There was a post being circulated on Facebook a year or so ago that went something like this: “Just because you sleep with him doesn’t mean he loves you, and just because you have his baby doesn’t mean he’ll stay.” The intention behind the post was to warn young women to not so readily enter into a sexual relationship with someone they loved in the hope that their boyfriend would love them in return.
Such a post with its warning and encouragement highlights a very basic difference between men and women. Both men and women have a “default position” when it comes to relationships, but each of these default positions are at opposite ends of the relationship spectrum.
Sex is the male default position. Many a joke is made about the need men have for sex and that it’s the thing they think about the most. But joking aside, men are wired this way. Sex is the primary way in which men express intimacy. However, their very great need for sex means that it is the first place they go when needing intimacy. And it can be for them purely a physical act in which there is no emotional component.
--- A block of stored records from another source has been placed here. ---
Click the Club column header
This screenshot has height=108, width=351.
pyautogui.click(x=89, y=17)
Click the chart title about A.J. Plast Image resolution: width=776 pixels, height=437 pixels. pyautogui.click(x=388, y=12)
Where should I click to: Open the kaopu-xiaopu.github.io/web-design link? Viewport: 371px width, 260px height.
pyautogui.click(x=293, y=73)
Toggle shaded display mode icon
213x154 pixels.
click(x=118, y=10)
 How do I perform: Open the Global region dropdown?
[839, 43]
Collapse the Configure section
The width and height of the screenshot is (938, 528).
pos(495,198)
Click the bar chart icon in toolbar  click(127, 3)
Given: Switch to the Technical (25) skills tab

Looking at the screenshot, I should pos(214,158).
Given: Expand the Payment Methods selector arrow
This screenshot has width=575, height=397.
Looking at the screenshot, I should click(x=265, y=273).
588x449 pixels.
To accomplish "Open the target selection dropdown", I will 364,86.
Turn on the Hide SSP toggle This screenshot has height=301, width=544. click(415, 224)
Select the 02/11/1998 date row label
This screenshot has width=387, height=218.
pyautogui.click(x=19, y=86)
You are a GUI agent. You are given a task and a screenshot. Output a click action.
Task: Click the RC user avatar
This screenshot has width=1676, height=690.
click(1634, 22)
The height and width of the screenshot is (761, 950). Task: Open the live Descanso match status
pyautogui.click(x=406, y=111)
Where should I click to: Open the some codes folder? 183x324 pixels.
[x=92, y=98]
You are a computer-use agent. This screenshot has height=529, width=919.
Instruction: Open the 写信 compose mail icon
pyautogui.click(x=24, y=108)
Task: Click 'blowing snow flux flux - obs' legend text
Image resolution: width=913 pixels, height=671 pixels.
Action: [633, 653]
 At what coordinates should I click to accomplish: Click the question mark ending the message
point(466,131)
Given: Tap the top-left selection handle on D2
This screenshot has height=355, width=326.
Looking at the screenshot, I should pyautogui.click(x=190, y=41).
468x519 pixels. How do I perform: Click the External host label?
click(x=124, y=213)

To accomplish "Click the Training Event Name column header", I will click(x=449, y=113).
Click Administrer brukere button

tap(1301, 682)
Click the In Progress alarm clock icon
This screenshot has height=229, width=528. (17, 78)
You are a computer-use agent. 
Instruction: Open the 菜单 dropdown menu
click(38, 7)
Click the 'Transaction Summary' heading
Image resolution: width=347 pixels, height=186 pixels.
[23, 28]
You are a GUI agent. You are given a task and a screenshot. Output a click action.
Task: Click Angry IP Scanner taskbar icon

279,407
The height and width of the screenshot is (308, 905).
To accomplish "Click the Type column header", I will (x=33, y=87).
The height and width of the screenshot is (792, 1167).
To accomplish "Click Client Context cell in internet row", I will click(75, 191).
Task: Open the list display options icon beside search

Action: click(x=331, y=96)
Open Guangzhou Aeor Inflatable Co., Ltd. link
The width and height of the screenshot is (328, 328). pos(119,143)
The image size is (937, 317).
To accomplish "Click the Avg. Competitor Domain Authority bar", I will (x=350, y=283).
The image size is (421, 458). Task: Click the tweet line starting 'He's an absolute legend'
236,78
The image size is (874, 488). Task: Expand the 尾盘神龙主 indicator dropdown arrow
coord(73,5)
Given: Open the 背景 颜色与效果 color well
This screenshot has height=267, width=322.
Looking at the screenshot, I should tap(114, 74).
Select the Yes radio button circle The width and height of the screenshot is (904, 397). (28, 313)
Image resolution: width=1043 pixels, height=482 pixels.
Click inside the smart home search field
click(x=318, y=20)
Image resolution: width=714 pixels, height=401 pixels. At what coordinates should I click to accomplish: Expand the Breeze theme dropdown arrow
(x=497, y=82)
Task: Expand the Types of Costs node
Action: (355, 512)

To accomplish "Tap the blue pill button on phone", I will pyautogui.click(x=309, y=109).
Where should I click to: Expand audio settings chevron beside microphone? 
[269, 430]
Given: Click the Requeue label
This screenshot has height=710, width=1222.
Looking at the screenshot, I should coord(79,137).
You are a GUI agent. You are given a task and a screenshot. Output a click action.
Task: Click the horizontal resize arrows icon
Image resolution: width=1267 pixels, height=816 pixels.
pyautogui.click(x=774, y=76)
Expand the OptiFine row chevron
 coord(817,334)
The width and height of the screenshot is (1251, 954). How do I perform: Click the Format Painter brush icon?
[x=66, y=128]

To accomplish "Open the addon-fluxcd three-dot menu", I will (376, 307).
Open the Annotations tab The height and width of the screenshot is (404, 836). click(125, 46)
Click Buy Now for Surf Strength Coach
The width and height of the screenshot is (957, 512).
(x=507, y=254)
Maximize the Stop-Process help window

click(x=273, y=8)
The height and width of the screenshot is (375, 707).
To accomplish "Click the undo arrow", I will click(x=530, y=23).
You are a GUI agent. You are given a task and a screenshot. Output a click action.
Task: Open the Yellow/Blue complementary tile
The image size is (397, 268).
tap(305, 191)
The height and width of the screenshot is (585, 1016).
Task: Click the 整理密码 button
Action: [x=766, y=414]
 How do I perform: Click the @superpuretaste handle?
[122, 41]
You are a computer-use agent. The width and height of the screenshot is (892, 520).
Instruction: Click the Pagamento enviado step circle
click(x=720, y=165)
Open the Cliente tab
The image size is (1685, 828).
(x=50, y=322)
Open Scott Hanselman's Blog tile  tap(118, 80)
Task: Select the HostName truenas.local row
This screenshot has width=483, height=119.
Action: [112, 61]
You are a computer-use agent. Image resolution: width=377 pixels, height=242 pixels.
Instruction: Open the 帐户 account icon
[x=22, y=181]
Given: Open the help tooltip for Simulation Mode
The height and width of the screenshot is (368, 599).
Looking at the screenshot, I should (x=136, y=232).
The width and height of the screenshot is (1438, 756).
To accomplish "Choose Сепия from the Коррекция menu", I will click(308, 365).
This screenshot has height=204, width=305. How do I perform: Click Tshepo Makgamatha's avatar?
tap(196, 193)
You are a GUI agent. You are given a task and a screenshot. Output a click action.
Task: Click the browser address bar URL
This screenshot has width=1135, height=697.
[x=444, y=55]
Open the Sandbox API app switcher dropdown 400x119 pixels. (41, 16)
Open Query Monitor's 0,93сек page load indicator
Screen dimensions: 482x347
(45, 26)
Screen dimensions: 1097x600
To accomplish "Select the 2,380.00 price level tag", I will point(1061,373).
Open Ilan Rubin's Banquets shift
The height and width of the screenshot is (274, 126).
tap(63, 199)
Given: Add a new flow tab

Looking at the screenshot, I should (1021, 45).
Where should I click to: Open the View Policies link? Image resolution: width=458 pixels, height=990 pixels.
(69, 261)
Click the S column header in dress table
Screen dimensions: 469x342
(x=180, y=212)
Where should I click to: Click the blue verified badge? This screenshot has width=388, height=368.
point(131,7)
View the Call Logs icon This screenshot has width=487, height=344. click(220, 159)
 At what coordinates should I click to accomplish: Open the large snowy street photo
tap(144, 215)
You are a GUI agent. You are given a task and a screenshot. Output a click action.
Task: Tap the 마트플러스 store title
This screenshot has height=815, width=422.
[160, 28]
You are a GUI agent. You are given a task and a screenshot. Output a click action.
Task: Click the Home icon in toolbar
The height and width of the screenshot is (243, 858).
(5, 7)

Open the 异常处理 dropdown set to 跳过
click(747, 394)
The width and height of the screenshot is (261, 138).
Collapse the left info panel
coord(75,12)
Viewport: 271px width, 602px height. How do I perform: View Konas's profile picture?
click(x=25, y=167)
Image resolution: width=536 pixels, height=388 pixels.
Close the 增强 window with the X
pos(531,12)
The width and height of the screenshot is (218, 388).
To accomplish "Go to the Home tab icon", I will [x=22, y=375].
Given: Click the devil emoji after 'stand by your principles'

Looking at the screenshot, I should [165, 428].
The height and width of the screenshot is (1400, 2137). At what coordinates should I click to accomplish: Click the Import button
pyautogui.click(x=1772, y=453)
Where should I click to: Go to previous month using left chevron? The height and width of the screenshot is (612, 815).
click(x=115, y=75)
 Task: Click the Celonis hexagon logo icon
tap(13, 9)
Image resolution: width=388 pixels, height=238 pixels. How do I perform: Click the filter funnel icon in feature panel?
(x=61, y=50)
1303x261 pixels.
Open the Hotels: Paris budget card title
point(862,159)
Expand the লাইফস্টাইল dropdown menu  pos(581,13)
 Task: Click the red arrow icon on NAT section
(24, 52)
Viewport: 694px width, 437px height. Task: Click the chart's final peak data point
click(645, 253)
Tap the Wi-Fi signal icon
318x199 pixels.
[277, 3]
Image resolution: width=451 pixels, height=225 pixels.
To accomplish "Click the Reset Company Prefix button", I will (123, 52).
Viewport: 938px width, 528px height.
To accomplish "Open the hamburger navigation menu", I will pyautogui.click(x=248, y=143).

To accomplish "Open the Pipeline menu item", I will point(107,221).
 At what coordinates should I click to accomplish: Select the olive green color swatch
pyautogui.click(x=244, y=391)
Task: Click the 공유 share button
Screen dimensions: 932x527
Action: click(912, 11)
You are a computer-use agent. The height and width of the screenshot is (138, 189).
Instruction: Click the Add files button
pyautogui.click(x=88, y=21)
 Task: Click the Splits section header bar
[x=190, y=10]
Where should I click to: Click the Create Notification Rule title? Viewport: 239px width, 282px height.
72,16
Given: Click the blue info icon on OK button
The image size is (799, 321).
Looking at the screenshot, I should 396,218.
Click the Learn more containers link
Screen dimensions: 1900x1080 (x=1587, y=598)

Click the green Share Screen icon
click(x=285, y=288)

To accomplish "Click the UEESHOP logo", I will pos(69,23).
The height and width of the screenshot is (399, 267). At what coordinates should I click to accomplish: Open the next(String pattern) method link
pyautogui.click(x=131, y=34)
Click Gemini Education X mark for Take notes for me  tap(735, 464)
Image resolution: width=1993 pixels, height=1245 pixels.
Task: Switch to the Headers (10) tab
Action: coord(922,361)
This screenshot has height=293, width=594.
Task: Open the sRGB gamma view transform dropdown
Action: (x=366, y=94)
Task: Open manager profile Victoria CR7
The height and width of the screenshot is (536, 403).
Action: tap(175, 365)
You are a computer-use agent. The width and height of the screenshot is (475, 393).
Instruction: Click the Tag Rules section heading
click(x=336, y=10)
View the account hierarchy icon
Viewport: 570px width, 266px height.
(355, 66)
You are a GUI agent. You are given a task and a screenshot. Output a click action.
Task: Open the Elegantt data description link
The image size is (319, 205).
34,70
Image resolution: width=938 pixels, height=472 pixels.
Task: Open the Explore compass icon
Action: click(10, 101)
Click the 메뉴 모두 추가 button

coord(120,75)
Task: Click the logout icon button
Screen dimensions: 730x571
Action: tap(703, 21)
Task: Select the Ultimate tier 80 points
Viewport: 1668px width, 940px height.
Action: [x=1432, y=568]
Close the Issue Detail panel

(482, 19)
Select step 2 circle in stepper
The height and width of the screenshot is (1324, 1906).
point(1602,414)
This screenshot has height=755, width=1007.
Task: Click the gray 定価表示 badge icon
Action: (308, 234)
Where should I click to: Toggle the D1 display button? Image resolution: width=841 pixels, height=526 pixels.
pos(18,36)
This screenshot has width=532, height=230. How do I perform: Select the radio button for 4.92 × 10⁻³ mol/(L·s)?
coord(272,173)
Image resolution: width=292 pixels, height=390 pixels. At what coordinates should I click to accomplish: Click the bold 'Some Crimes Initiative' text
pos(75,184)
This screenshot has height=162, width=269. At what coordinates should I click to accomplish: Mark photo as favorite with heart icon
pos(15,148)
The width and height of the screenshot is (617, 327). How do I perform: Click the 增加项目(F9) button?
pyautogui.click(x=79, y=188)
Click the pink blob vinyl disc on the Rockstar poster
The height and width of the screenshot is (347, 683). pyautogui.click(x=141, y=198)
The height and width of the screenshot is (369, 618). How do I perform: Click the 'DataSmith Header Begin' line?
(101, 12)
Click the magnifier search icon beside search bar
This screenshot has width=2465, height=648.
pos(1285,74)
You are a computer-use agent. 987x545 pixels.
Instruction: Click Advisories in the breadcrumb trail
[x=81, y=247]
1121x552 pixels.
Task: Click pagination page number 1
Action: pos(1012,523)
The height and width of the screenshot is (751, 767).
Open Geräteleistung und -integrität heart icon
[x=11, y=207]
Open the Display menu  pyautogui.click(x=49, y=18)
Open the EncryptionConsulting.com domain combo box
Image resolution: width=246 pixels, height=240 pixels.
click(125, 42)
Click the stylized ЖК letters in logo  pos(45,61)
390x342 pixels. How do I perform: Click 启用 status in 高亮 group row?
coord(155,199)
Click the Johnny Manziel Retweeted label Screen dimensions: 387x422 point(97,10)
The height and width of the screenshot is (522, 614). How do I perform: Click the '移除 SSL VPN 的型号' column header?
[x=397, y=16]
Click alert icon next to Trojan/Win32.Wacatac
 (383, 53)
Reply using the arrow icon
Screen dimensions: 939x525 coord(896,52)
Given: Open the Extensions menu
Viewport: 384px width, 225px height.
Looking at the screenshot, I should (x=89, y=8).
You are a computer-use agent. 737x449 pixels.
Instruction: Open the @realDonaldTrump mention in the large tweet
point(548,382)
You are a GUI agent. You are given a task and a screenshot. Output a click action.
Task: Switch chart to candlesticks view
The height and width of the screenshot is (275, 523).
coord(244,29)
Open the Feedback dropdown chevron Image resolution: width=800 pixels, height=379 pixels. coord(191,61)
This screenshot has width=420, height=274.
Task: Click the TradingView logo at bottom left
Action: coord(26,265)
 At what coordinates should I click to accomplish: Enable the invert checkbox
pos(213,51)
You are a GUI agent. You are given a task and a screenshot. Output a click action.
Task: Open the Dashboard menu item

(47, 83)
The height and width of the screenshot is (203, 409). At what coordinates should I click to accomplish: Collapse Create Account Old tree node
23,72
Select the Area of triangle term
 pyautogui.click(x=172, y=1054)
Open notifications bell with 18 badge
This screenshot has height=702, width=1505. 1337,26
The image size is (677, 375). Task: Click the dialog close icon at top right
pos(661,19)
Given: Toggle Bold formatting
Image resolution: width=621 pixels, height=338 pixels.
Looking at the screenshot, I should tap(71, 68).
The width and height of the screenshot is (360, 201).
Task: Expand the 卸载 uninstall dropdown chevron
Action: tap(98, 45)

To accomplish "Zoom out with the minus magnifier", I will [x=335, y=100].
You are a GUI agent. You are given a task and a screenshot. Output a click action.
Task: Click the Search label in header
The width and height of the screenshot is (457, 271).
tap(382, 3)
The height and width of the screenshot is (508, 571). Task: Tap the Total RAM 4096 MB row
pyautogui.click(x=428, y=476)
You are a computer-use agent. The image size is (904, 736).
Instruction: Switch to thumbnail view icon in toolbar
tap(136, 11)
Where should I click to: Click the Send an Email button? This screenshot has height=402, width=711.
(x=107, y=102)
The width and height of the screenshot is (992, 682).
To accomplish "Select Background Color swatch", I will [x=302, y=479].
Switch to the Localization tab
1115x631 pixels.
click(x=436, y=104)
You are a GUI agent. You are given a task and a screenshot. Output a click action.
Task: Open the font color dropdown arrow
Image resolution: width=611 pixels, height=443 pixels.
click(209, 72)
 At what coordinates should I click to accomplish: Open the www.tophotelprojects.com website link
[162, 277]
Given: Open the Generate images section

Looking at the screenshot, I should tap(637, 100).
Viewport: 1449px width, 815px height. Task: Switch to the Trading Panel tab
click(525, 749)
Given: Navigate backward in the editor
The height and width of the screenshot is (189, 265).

Perhaps it isn’t any wonder that prostitution that panders to male desire is the oldest profession in the world.
The converse is true for women; relationships and love rather than sex is the female default position. This is the point at which women seek to start, although much of Western culture over the last 2-3 decades has encouraged women to make sex their default position too (perhaps the “Fifty Shades of Grey” series is indicative here). However much this line may be pushed, loving relationships still top the list for women. This is reflected in the plethora of chick-flicks and romance novels that gratify the desires women have for relationship.
The difficulty is that for many women books and movies become their escape when their own relationships fail. Pornography too seeks to satisfy the male need for sex. It’s a world into which men can escape, and from which men often derive their image of “real” sex whilst women can fall prey to the idealised relationships found on the movie screen or between the covers of a novel. Both pornography and romantic stories can unhealthily replace and adversely influence the real-life relationships and sexual encounters of men and women.
Because of these different default positions women can think men will love them if they have sex and men can think that sex for women has no emotional element. Both men and women can be disappointed and hurt because they don’t understand their partner’s default position. It’s not that women don’t love sex or that men can’t fall in love; they can and do. It’s just that men and women start at different places and journey differently within relationships. Seeking to understand these differences can enable healthier relationships to be formed and to continue in strength.